上の作品は,古筆(かなの名筆)を学んだ時のもの。
比較的初期の作品です。
かなの古典の線や構成をとりいれた,美しい作品です。
どれもすばらしい作品ばかり。
観ていると,あっという間に時間が経ちました。
なかでも,今回私が一番すばらしいと思ったのは,彼の最後の作品です。

これがその作品です。
たてよこ,1メートルほどの大きさです。
先ほどの3つの作品とは,少し趣が違います。
その理由は会場で流れていた,華邨の紹介VTRから知ることができました。
彼は,亡くなる数年前に脳梗塞で倒れ,右手の自由が利かなくなりました。
それでも,筆の下の方を持ち,持った右手に左手を添えて,手首で紙をこするように書いていました。
VTRの華邨は,書いたものを掲げて眺めては直すことを何度もくりかえしていました。
それで完成したのが上の写真の作品です。
一見,かならしくない太い線で書いていますが,その線は90代とは思えないほどのし力強さで,線の流れも美しく,それぞれの行も互いに調和がと取れていています。
私の先生の話だと,この「行と行の響き合うような書き方」が華邨のかな書のすばらしさなのだそうです。

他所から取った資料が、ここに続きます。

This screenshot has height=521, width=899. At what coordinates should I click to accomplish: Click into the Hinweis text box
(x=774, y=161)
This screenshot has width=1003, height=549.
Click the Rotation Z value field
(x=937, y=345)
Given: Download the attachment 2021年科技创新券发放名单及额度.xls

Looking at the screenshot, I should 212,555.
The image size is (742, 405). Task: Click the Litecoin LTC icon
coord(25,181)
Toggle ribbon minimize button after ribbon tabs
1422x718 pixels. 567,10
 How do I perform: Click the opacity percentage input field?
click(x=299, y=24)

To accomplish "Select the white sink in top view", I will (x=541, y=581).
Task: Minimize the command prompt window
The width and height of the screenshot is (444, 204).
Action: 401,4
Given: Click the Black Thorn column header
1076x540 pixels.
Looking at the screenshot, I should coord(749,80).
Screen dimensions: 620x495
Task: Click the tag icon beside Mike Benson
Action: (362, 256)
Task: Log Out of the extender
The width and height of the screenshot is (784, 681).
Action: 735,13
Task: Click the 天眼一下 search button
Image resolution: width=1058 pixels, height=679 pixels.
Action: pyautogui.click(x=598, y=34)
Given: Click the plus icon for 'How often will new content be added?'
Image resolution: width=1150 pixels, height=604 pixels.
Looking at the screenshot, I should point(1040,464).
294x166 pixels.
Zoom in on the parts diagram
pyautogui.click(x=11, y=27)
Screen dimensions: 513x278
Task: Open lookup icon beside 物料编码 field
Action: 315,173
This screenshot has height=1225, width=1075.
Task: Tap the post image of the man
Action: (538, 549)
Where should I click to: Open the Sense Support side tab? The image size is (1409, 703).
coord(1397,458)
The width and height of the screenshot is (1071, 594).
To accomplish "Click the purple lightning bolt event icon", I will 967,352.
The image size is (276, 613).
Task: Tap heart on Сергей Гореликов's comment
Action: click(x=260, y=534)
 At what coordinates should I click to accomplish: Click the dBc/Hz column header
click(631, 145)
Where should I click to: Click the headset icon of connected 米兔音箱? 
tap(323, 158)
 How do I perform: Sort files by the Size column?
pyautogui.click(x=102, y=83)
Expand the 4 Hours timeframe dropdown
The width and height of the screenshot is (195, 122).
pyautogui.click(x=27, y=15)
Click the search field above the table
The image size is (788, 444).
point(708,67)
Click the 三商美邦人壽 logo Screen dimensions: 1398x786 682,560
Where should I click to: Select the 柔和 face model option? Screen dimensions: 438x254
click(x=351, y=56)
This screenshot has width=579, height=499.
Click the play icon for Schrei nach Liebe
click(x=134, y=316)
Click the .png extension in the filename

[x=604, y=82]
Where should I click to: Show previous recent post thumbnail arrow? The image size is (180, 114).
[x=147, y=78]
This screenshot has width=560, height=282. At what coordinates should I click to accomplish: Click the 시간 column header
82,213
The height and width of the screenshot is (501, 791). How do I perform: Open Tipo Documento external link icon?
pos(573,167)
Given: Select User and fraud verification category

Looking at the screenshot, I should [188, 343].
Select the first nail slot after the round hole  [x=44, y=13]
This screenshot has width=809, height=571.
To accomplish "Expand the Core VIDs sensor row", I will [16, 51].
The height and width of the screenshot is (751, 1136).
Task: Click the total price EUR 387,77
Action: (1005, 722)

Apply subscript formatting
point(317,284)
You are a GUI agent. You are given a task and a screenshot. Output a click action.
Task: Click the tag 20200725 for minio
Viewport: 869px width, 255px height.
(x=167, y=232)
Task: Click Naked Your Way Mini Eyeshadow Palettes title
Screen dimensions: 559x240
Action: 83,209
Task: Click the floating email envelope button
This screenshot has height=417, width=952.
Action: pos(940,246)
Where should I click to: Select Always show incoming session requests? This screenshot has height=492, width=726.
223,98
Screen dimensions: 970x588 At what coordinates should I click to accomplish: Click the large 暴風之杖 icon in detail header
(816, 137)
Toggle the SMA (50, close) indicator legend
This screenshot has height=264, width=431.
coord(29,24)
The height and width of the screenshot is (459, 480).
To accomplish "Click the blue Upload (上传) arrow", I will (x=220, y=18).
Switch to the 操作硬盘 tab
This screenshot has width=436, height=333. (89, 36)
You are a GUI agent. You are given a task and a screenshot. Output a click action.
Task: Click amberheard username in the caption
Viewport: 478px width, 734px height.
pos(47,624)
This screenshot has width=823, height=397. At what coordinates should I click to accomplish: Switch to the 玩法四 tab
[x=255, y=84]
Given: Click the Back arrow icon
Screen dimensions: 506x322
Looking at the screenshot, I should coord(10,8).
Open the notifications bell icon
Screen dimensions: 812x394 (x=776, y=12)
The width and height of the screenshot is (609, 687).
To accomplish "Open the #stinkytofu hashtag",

第一級の書家が思うように書けないとき,そのつらさはどれほどのものだったのでしょう。
華邨はほんとうに書が好きだったのしょう。
作品を観ていると,胸にこみ上げてくるものがありました。
今回展示されていた作品は,すべて,出身地である奈良市杉岡華邨美術館に展示されているとのこと。
どんな場所でどんな気持ちで書いたのか書いたのか…。
美術館で観たら少しは感じることができるかもしれません。
機会があれば行ってみたいなあ,と思いました。
今回は,今後の自分の作品づくりの参考になったのはもちろん,書道にたいする気持ちの持ち方も学んだような気がしました。